Personally, though, I can't see why anybody would be focusing on Michael at this point in the show. We saw the kids, we saw their excitement and optimism--and then we saw Michael Scott shatter their dreams. But the writers of the episode apparently wanted us to think of the kids as nothing but comedic collateral damage. We were supposed to just disregard the fact that fifteen kids who worked hard and did everything right would have to go home that afternoon and say "hey Mom, it turns out I'm not going to be able to afford Penn after all," or "hey Grandma, is there any way you can sell your car to help pay for my college?" Our comedic focal point, after all, is Michael. Laptop batteries! Ha!
Part of what made The Office funny was that its most awkward moments always came in situations that we really didn't care about. When Michael screwed up diversity training by pretending to be Martin Luther King, that was funny, because most of us don't think office-mandated diversity training is all that important. When Michael made an idiot out of himself at an awards banquet for top salespeople, nobody cared--again, because we don't attach any real importance to showy sales conferences. But Michael screwing over fifteen underprivileged kids is different. The upper-class, Ivy-league educated creative forces behind The Office might think that nobody really cares about what happens to poor kids, but many of us do, and many of us think that the promises we make to our kids are important.
It doesn't disturb me so much that the writers had a bad idea. What disturbs me is that The Office creative team, its editors, and the NBC brass all apparently thought nothing wrong with this episode. They wrote it, they produced it, it aired--suggesting that these folks really thought most of their audience would find the episode funny.

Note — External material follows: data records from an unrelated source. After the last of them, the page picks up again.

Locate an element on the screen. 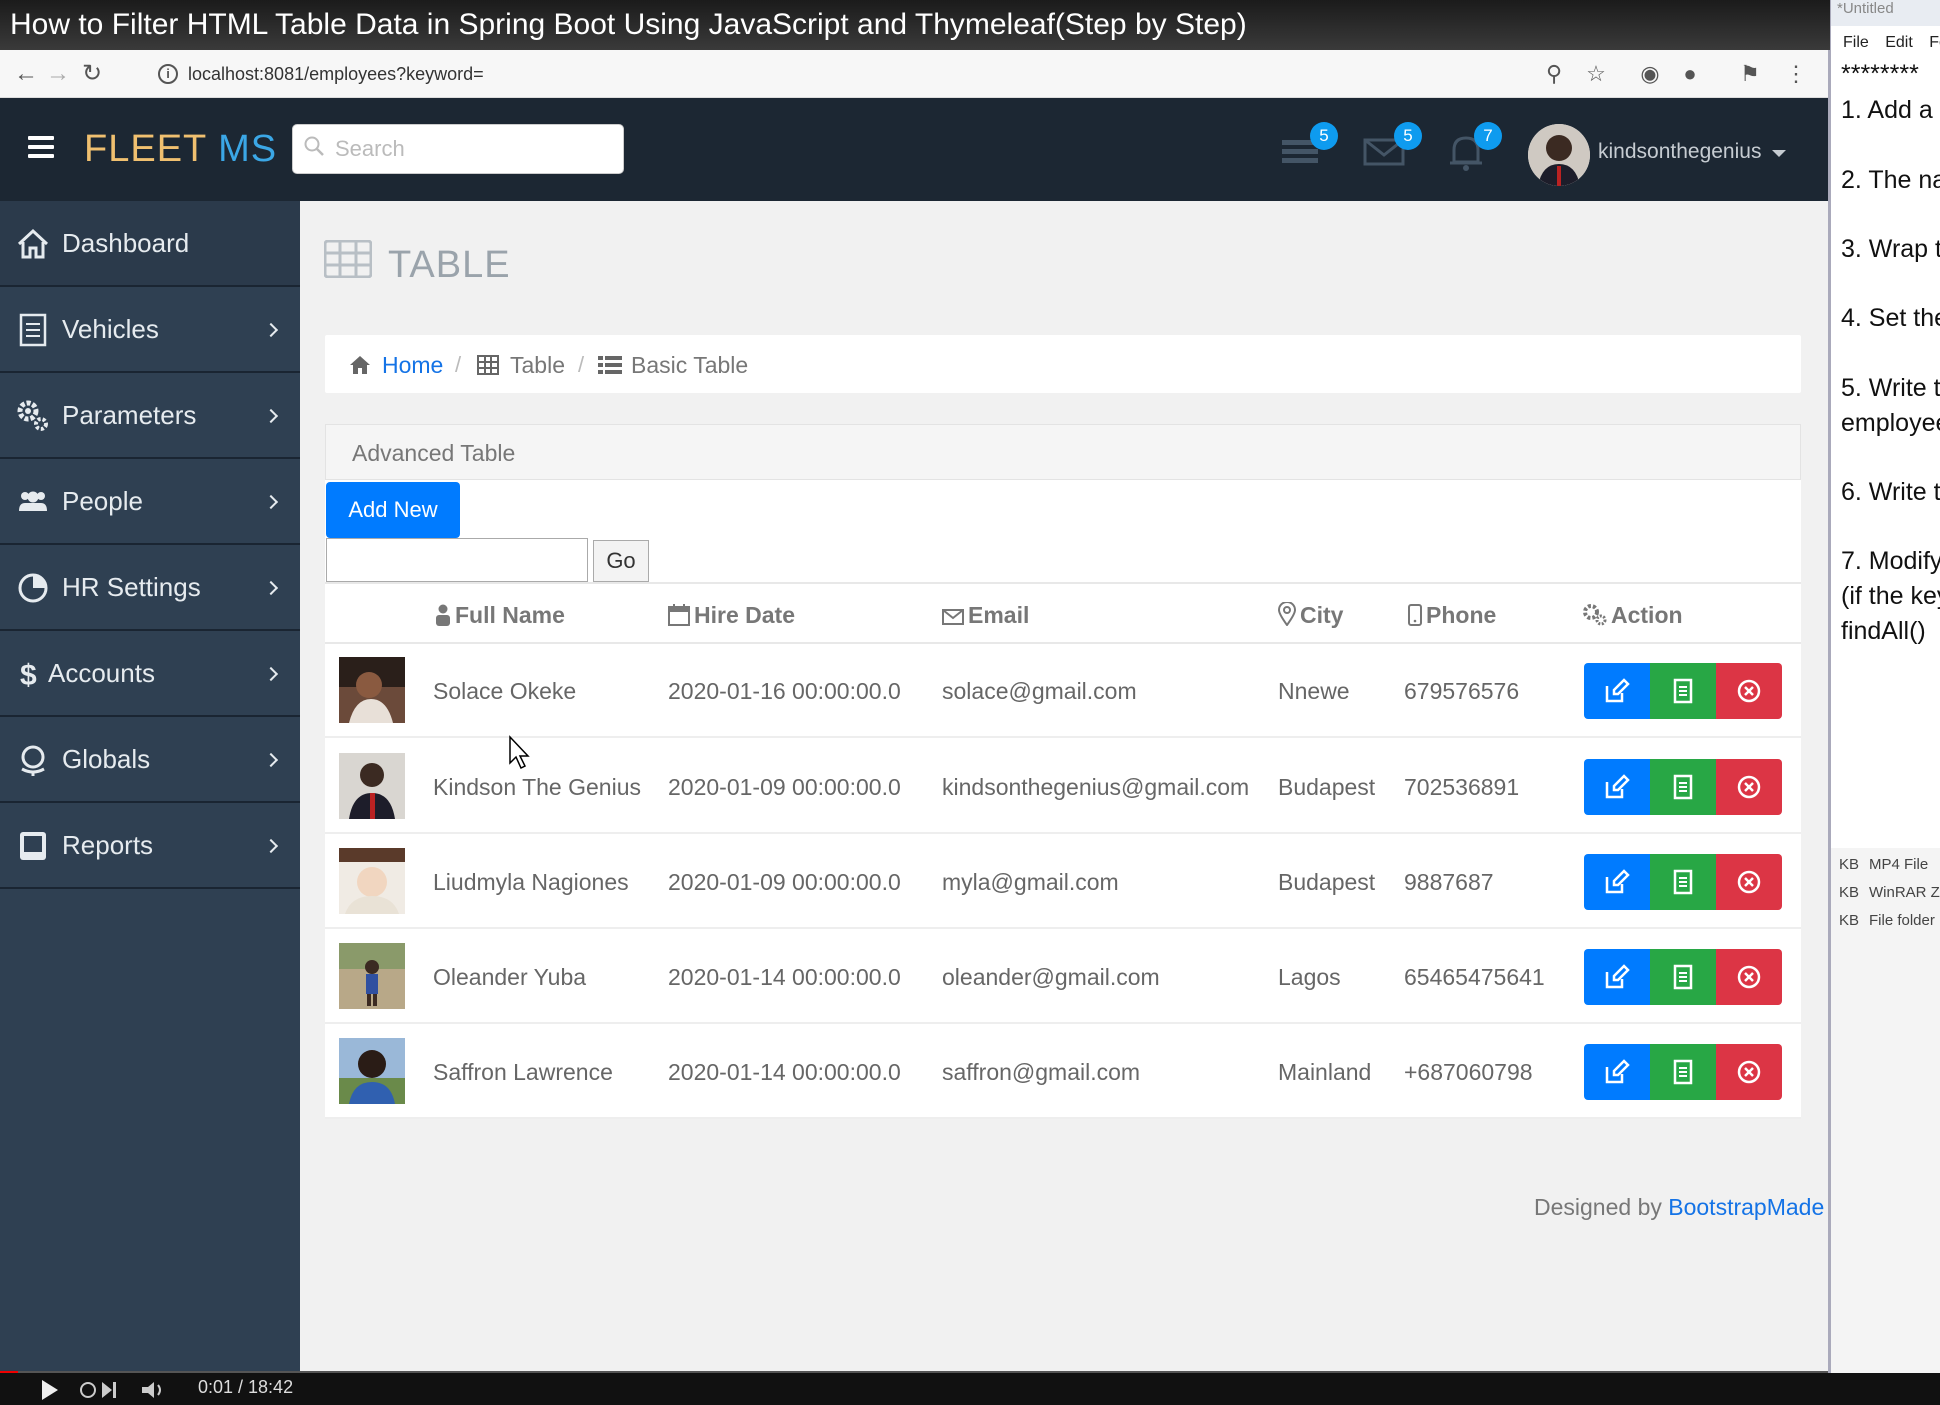 Image resolution: width=1940 pixels, height=1405 pixels. forward-icon: → is located at coordinates (58, 74).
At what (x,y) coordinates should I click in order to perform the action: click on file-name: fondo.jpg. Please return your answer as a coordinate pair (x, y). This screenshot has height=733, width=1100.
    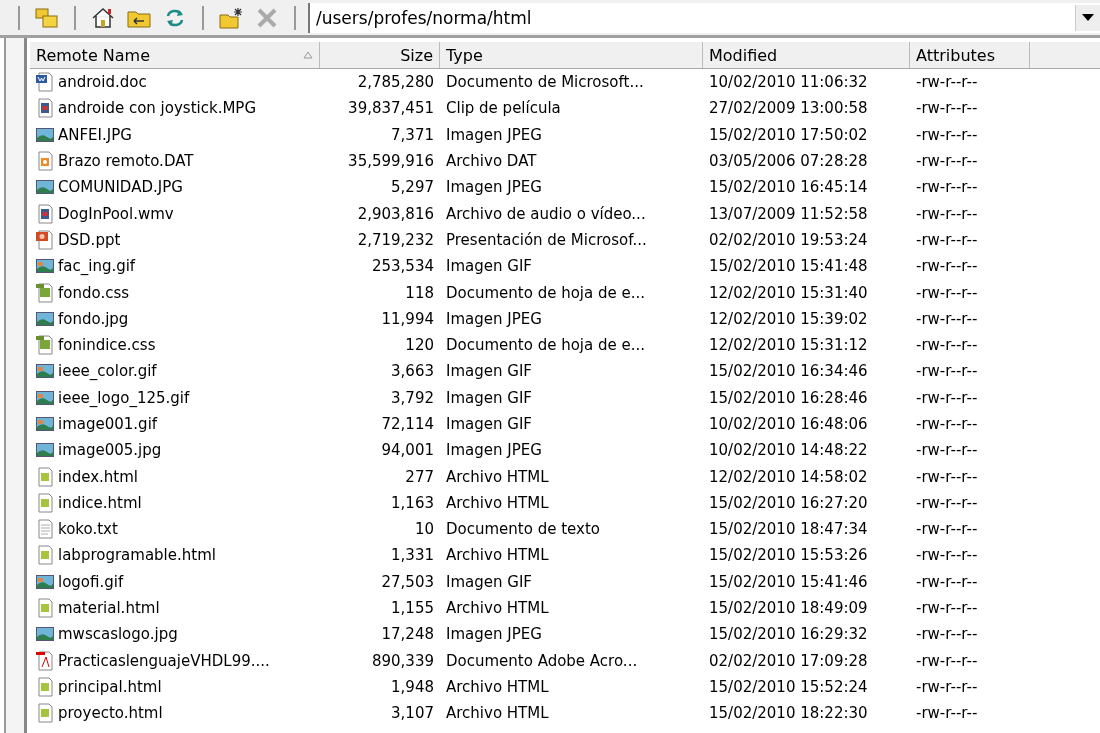
    Looking at the image, I should click on (94, 318).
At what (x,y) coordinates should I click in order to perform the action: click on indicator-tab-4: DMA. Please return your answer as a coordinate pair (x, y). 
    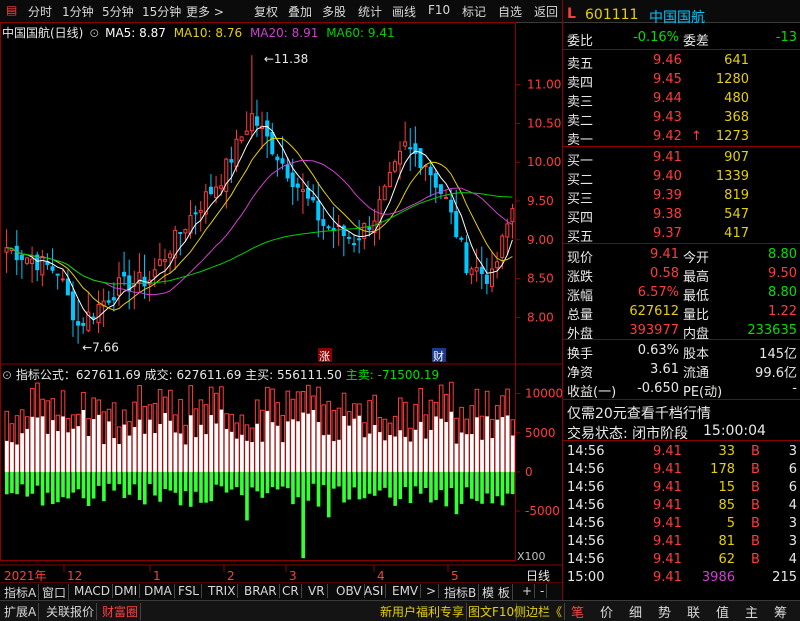
    Looking at the image, I should click on (158, 591).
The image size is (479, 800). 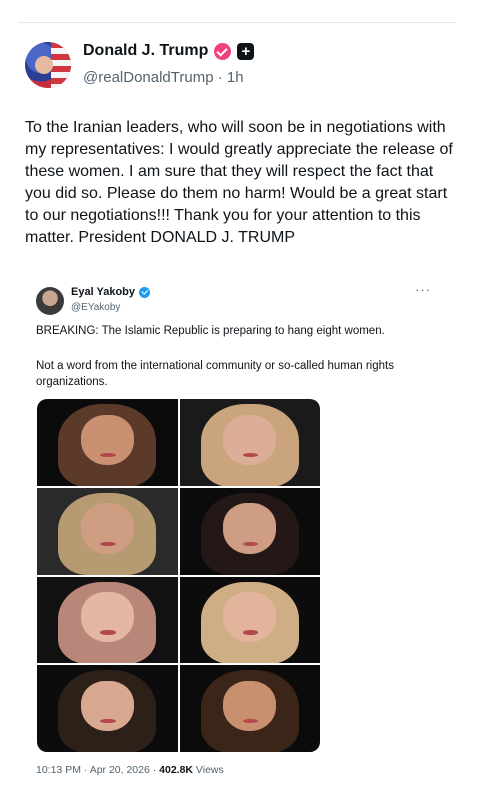 What do you see at coordinates (148, 78) in the screenshot?
I see `author-handle: @realDonaldTrump` at bounding box center [148, 78].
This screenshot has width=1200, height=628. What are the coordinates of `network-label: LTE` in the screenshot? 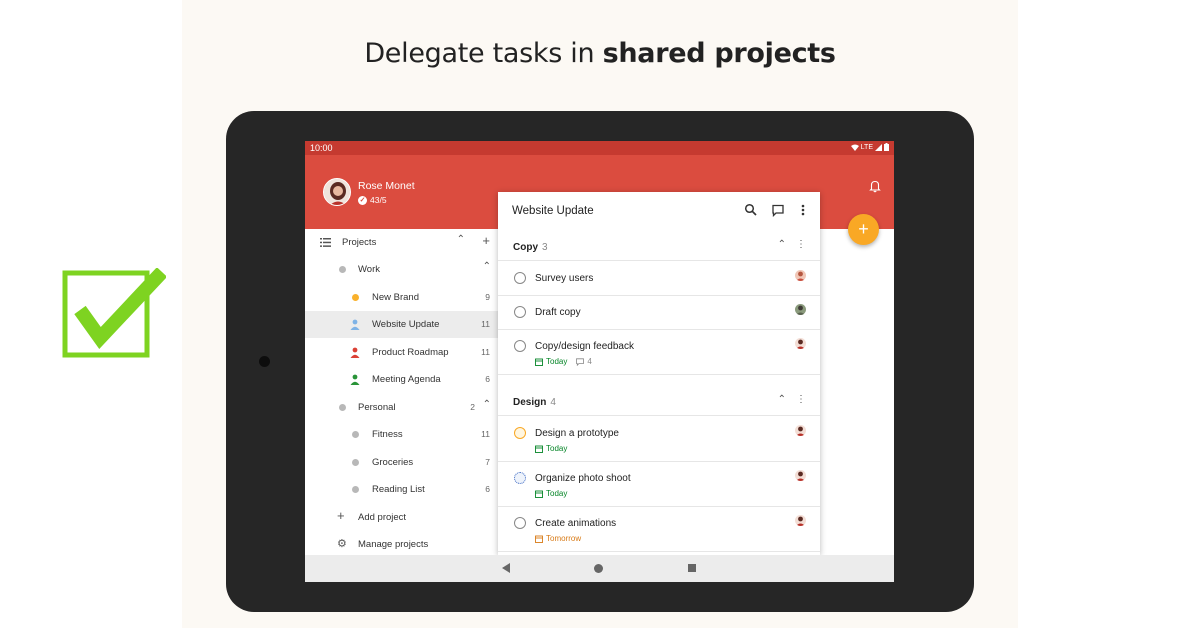 It's located at (866, 147).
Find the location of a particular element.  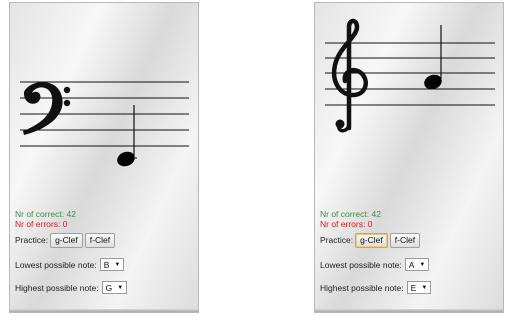

g-clef-icon is located at coordinates (350, 76).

In fact, NBC must have thought it was a particularly hilarious episode, because they are currently hawking brand-new "Scott's Tots" tee shirts in the NBC store. That's right, for $25, you can buy a T-shirt just like those worn by the kids that aren't going to college anymore! This t-shirt screams "I thought the episode about Michael Scott breaking his promise to a group of poor black kids was HILARIOUS!" You can wear it with your scarlet letter jacket or whatever other pieces of clothing you might own that shows you enjoy the suffering of fictional characters.
I'll pass on the t-shirt. And if you're looking for a better way to spend your $25, remember that every single gift on The Generation Project site is pre-funded--you put your money down upfront, and we fulfill your vision when a student or educator claims it.
Here at The Generation Project, we still think that promises made to our children are no laughing matters.
1. To be fair, I am sure that third graders find lectures by middle management in paper companies absolutely riveting.